Good afternoon, Viewfinders. Here are links to some of what I've been reading today.
Investor confidence in Puerto Rico bonds could face test
Andrew Bary wrote an important story in Barron's about Puerto Rico's debt load. Bond investors should beware, he writes: "If the government's moves don't work, and its borrowing costs stay stubbornly high, Puerto Rico might well have to restructure its debt somewhere down the road, demurrals notwithstanding." While the situation isn't as bad as Detroit's, it isn't good.
Obama needs to end the Federal Reserve succession soap opera
He really should. Robert Samuelson explains why in his Washington Post column. The campaign by partisans for Larry Summers and Janet Yellen has gotten out of hand. "All this could have been avoided, or minimized, if the president had made his choice in early summer," Samuelson writes. "The result is that whoever wins — or perhaps a dark horse; for instance, ex-Fed vice chairman Donald Kohn — will need to overcome the doubts and ill will created by Obama’s indecision."
John Gapper of the Financial Times pretends to be a corporate consultant writing a memo to Steve Ballmer's successor and suggests: "You need to cure Microsoft’s dysfunctional culture, focus on what it does best and bring back its self-belief that it’s one of the world’s most effective companies." At the New Yorker, Nicholas Thompson offers reasons why Ballmer failed: "He missed every trend in technology," and "his innovations alienated people."
Big Four accounting firms losing market share in China
Xinhua News, the Chinese's government house organ, says the Big Four U.S. accounting firms have lost their dominance over China's accounting industry, citing a ranking by the Chinese Institute of Certified Public Accountants. They now have less than half the market. Once they were the country's four biggest accounting firms. KPMG has dropped to sixth, while Ruihua CPAs is the third-largest firm in China, ahead of Ernst & Young. You've got to think the epidemic of accounting-fraud scandals in China must have been a factor.

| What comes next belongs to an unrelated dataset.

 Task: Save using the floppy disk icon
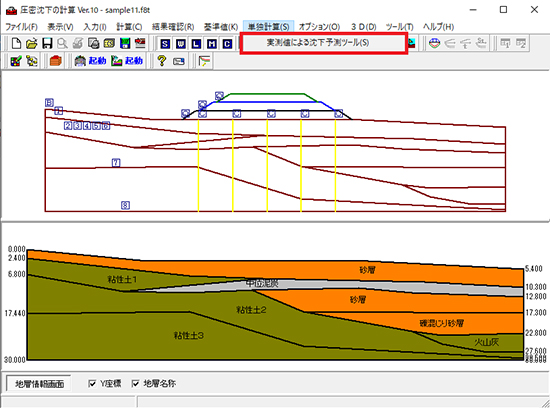(47, 44)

It wouldn't be Wall Street without shoeshines
It's a good thing Wall Street bankers still can find good shoeshine service. Joseph Kennedy, the Securities and Exchange Commission's first chairman, famously said he knew it was time to get out of the stock market when he got stock tips from a shoeshine boy. William Alden has a fun story in the New York Times about the state of the industry: "In-house shoeshine service has proved remarkably resilient, surviving the rise of technology and even the turmoil of the 2008 financial crisis."